▸ ASSIGNMENT: Look through the entries below, please, and copy every line with the word "screenshot".

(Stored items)
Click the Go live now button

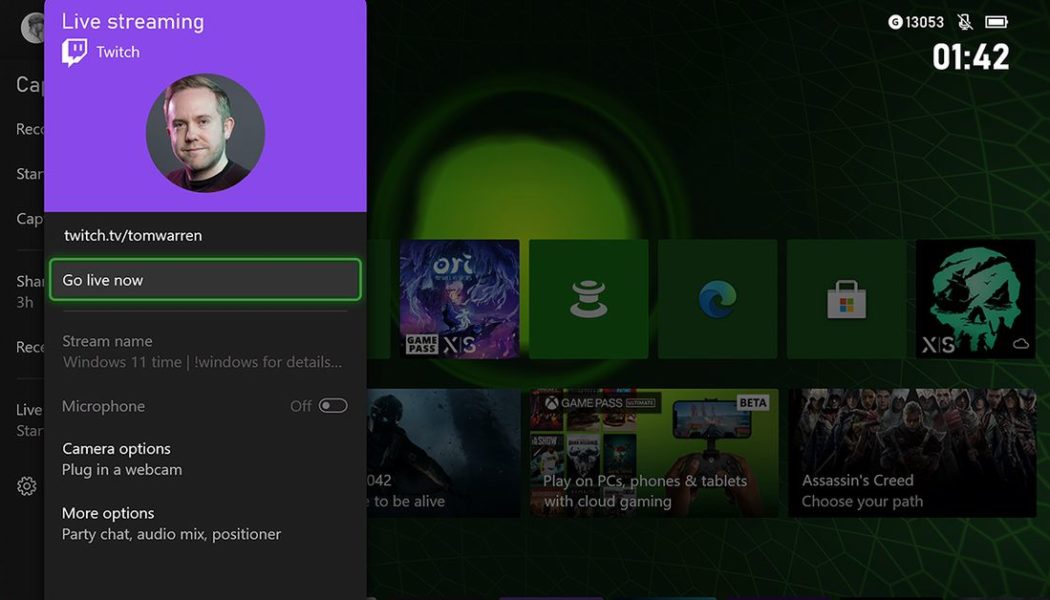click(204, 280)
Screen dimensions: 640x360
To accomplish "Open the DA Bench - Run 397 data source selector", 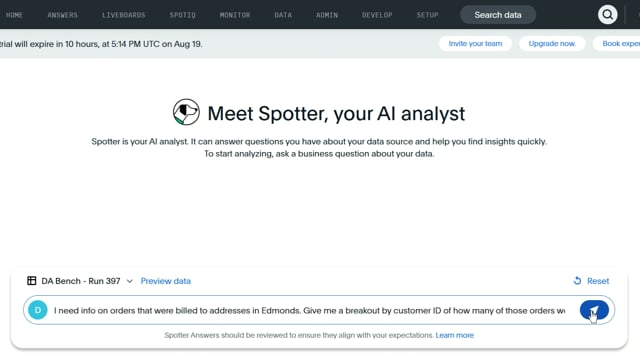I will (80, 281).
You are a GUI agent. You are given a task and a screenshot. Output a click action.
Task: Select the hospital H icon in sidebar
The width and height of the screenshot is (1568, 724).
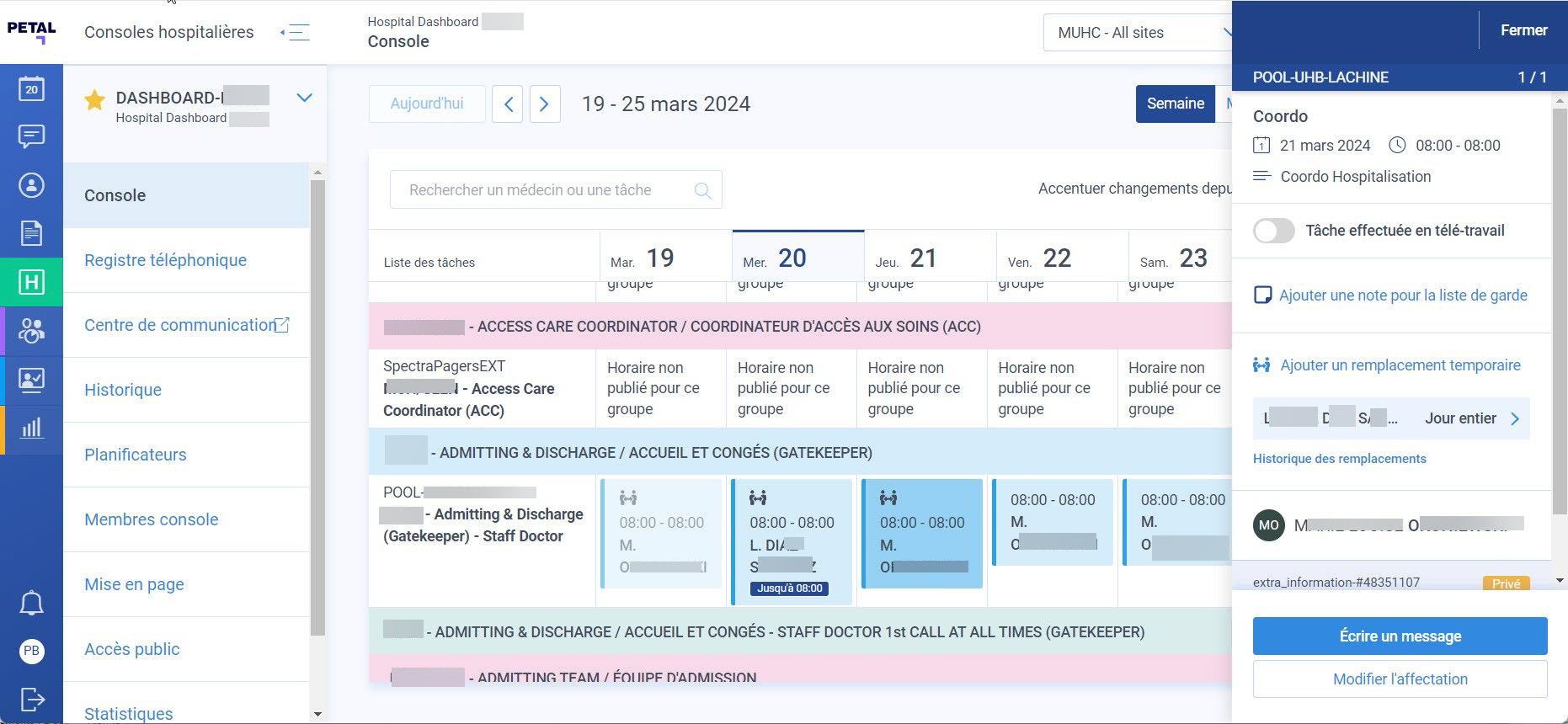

▸ TASK RESULT:
You are a GUI agent. You are given a task and a screenshot. Output a click action.
The width and height of the screenshot is (1568, 724).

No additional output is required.